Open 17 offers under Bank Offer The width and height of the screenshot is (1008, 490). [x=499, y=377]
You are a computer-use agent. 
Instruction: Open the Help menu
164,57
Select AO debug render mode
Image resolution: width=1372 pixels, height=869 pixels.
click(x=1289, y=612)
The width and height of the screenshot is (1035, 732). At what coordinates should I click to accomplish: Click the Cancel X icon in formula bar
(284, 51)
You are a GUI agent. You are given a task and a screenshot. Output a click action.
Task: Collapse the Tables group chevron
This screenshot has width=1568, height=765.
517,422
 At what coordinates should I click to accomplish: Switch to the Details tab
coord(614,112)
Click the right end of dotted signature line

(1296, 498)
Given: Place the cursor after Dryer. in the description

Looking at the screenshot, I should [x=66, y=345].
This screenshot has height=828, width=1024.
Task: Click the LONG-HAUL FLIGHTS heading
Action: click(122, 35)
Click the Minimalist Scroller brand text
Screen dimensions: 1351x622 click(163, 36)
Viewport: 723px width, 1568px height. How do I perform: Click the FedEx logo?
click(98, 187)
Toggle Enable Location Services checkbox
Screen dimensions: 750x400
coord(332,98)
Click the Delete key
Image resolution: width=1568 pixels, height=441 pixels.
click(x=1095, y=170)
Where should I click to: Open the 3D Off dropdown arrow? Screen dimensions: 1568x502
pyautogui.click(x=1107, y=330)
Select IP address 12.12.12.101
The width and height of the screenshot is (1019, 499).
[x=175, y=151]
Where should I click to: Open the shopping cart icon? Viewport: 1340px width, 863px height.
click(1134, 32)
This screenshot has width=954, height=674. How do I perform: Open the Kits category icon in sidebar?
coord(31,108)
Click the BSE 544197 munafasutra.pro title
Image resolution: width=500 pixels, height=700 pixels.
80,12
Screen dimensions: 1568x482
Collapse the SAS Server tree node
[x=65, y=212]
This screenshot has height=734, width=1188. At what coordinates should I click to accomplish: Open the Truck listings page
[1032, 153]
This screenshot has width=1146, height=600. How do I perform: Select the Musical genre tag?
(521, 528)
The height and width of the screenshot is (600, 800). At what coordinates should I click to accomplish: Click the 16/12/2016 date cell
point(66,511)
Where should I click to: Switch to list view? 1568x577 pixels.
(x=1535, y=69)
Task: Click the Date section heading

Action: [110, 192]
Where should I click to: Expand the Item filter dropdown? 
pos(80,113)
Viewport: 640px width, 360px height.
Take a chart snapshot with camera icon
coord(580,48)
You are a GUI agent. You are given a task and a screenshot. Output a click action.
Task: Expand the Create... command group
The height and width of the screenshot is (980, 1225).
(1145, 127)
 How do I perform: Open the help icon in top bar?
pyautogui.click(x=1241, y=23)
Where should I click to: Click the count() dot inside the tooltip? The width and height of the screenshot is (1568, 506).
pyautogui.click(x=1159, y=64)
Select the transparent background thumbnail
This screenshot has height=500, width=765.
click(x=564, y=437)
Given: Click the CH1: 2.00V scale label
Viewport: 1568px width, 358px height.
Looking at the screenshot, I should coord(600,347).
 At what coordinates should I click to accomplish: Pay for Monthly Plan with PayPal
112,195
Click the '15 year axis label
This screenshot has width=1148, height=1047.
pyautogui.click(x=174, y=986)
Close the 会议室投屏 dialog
******
_THE TASK_
The lines from the one holding "Where should I click to: Expand" through the end of the listing above are to be written out exactly, both ends included, and no others.

_RESULT OF THE EXERCISE_
Where should I click to: Expand the Item filter dropdown? 
pos(80,113)
Viewport: 640px width, 360px height.
Take a chart snapshot with camera icon
coord(580,48)
You are a GUI agent. You are given a task and a screenshot. Output a click action.
Task: Expand the Create... command group
The height and width of the screenshot is (980, 1225).
(1145, 127)
 How do I perform: Open the help icon in top bar?
pyautogui.click(x=1241, y=23)
Where should I click to: Click the count() dot inside the tooltip? The width and height of the screenshot is (1568, 506).
pyautogui.click(x=1159, y=64)
Select the transparent background thumbnail
This screenshot has height=500, width=765.
click(x=564, y=437)
Given: Click the CH1: 2.00V scale label
Viewport: 1568px width, 358px height.
Looking at the screenshot, I should coord(600,347).
 At what coordinates should I click to accomplish: Pay for Monthly Plan with PayPal
112,195
Click the '15 year axis label
This screenshot has width=1148, height=1047.
pyautogui.click(x=174, y=986)
Close the 会议室投屏 dialog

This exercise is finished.